Milne’s stress on the importance of leadership is hardly refutable; but his argument, funnily, is the very same employed by Tony Cliff when he justified the bureaucratisation of International Socialism to the closed clique of the Socialist Workers Party. As early as the 1960s Cliff had been panicking about the “danger that we’ll become mindless militants. It’s true that theory without action is sterile, but activity without theory is blind.” What they really want is the old Stalinist image of “democratic centralism” – elect whomever you please. Provided they’re far left prophets – or, for Milne, anti-American demagogues hungry for “national independence”.

Why, man, why?

The narrative in which Communist sympathisers flirted with the far right is well-rehearsed (see Cohen’s oft-quoted What’s Left?); Milne, shamelessly predictable as he courts it.

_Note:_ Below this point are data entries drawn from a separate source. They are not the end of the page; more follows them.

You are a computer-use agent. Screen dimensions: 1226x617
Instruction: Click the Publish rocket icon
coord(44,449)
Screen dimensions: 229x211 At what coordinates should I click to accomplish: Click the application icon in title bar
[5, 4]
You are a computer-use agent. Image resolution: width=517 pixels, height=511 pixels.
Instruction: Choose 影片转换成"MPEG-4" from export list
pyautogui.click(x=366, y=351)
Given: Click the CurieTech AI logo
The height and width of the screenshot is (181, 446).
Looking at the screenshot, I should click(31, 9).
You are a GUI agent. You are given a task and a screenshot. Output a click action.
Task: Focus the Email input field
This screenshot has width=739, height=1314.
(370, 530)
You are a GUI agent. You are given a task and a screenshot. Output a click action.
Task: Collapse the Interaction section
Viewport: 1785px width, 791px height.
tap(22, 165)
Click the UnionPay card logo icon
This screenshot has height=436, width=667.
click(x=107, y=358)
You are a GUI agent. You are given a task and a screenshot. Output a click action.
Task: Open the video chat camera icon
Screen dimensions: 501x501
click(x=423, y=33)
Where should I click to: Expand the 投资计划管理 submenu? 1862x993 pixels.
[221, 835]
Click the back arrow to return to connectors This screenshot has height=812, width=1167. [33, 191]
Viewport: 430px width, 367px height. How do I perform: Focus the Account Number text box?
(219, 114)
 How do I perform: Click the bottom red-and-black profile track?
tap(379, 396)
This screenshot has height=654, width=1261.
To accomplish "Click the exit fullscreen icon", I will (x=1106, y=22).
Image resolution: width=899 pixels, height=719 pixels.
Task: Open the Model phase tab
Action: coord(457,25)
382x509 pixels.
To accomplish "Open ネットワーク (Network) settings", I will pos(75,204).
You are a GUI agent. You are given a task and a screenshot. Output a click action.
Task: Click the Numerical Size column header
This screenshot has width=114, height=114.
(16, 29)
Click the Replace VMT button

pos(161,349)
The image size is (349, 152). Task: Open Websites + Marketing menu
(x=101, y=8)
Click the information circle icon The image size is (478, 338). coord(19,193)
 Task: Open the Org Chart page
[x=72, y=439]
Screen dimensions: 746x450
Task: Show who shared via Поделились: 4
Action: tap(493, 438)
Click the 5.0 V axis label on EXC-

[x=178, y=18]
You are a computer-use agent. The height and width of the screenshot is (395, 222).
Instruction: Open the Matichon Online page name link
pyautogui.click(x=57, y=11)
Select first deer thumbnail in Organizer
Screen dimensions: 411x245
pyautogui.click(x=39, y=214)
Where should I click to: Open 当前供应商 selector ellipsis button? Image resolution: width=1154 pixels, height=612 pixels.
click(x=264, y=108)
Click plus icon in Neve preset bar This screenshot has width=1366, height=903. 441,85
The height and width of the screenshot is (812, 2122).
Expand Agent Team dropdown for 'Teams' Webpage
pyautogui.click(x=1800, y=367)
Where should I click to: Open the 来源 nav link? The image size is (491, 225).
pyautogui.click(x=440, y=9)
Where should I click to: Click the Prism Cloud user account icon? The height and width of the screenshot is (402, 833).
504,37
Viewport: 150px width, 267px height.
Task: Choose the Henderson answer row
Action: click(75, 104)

Since the fall of their mother country, Soviet apologists have only be able to defend their credibility by shedding their old rhetoric and instead donning the bland uniform of the guerrilla journalist. “Capitalism”, once the umbrella for all modern evils, has been secularised to “neoliberalism”. “Imperialism” has broken free of its Leninist principles and come to mean any action undertaken by any member of any American government. The West is out to get them. One imagines their self-worth: a Jesuit missionary traversing the winter of the Elizabethan Reformation to save whatever lost pilgrims he can – and so if it requires petty alliances with the far right, then so be it. The means justify the ends. And not even a trace of irony.

Plenty of contradictions though. (They love them.) Liberal democracy and imperialism are – to any sane observer –  irreconcilable; granting sovereignty to a people, in principle, guarantees their right to self-determination. No, no, not to the truther crowd; no because everything’s Orwellian and war is slavery or ignorance and peace or something (they don’t know what they mean so I’ll be damned if I’m going to try). Democracy is most certainly not democratic. You’re no doubt seeing some milder parallels with the lunatic Alex Jones here. Other signed-up members include GallowayGreenwald, the Stop the War Coalition, Respect and even some of the Greens.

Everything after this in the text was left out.